The farmer's granddaughter's queso fresco

Rennet cheese #2 is resting peacefully in the fridge and I've finally rinsed the milk smell out of the kitchen, so this seems like the perfect time to share the simple, no-rennet cheese that started all this (referred to here loosely as "ricotta" or "queso fresco" or, to an even looser extent, "paneer").
I live in house full of reference books and have the endless wisdom of the Internet at my fingertips, but being me I went in for simplicity. If you get the cheese bug (the good kind, not that really awful kind) you might want to do the kind of exhaustive research I did. I also recommend the good Dr.'s site and this whey-ty page.
Here's the basic recipe, blogged with enviable skill by Little House in the Suburbs (check it out).

  • ½ gallon / 8 cups milk (whole or 2%)
  • ¼ cup lemon juice (pretty much one lemon) or plain vinegar (I think freshly squeezing a lemon is much more romantic, but whatever)
(I have a sinking feeling that the last couple of batches of our cheese have been made with 4 cups milk and ¼ cup lemon juice...can't remember if I found that in a recipe somewhere or if it was my own confusion, but it worked out pretty well! Always check your work!)
Just bring milk to a boil (around 180-200 degrees F), stirring occasionally to break up the film that forms. The first time I did this, I heated the milk very slowly. Now I just pump up the heat and watch it. Happens fast!

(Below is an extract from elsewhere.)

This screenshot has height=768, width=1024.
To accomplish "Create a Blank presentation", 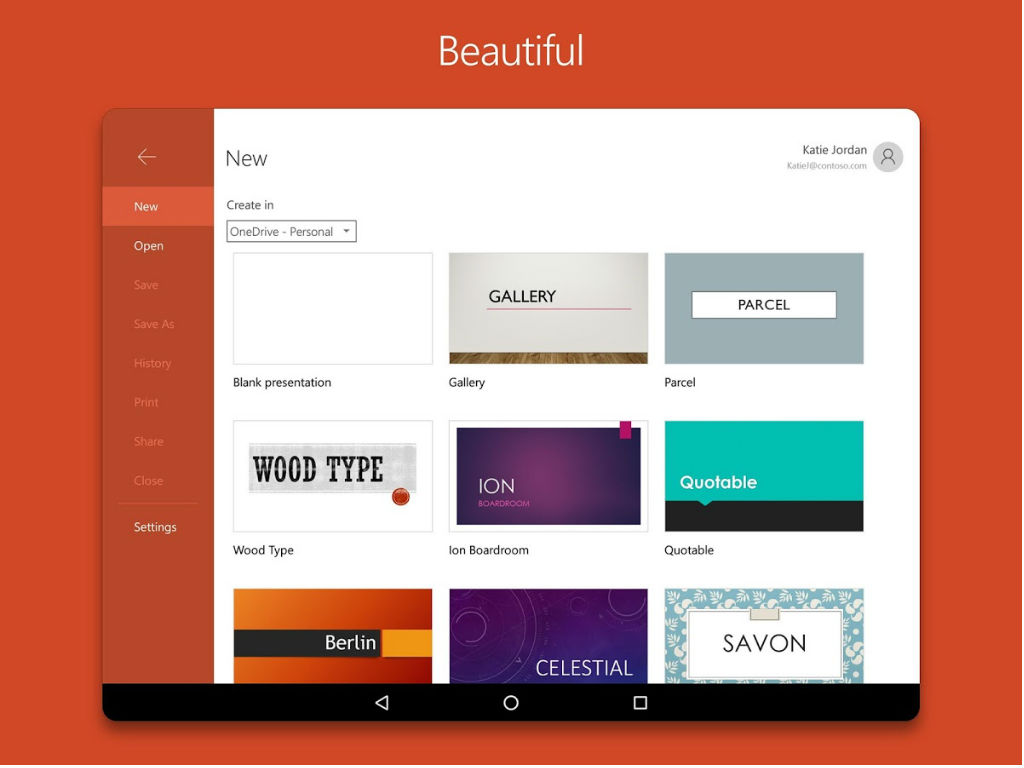I will [332, 308].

Add lemon juice and stir (with a wooden spoon if possible). It will curdle (ah-hah! linguistic moment!) and I like to leave the heat on just for a moment to get the temperature back up. Turn off of the heat, stir some more, and then...
Go back in time and set up a colander, covered with more cheesecloth than you think you'll need, over a large bowl (to catch the whey). We found cheesecloth at Giant and Williams & Sonoma. I've also seen that you can use any cotton item, as long as it's well-washed (maybe boiled) and not treated with any product (you don't want Bounce cheese). Slowly pour the curded milk into the colander. If you luck out and get large curds, use a slotted spoon to remove the big pieces first, then pour in the rest.
I found that goat milk (ultra-pasteurized) didn't strain very quickly. Let it sit in the colander for up to a few hours, until it isn't liquidy anymore. This step is similar to draining the rennet cheese. The goat-cheese tastes really authentic; we've found goat milk at Trader Joe's and Fresh Market.
Once the cheese is fairly thick, fold up the sides of the cloth so that you have a little package of cheese; tie a string around the top of the cloth, making a ball, and hang it over the sink for a few hours. As long as you can suspend and drain the ball somehow, you can store it anywhere, including the fridge.
Put the whey in a clean jar and refrigerate for later use (which I'll be posting on shortly).
You should now be experiencing what I (and only I) like to call "cheese-phoria": a sublime feeling that you have just sweet-talked nature. Oh, and just think of all the things you can stuff cheese into.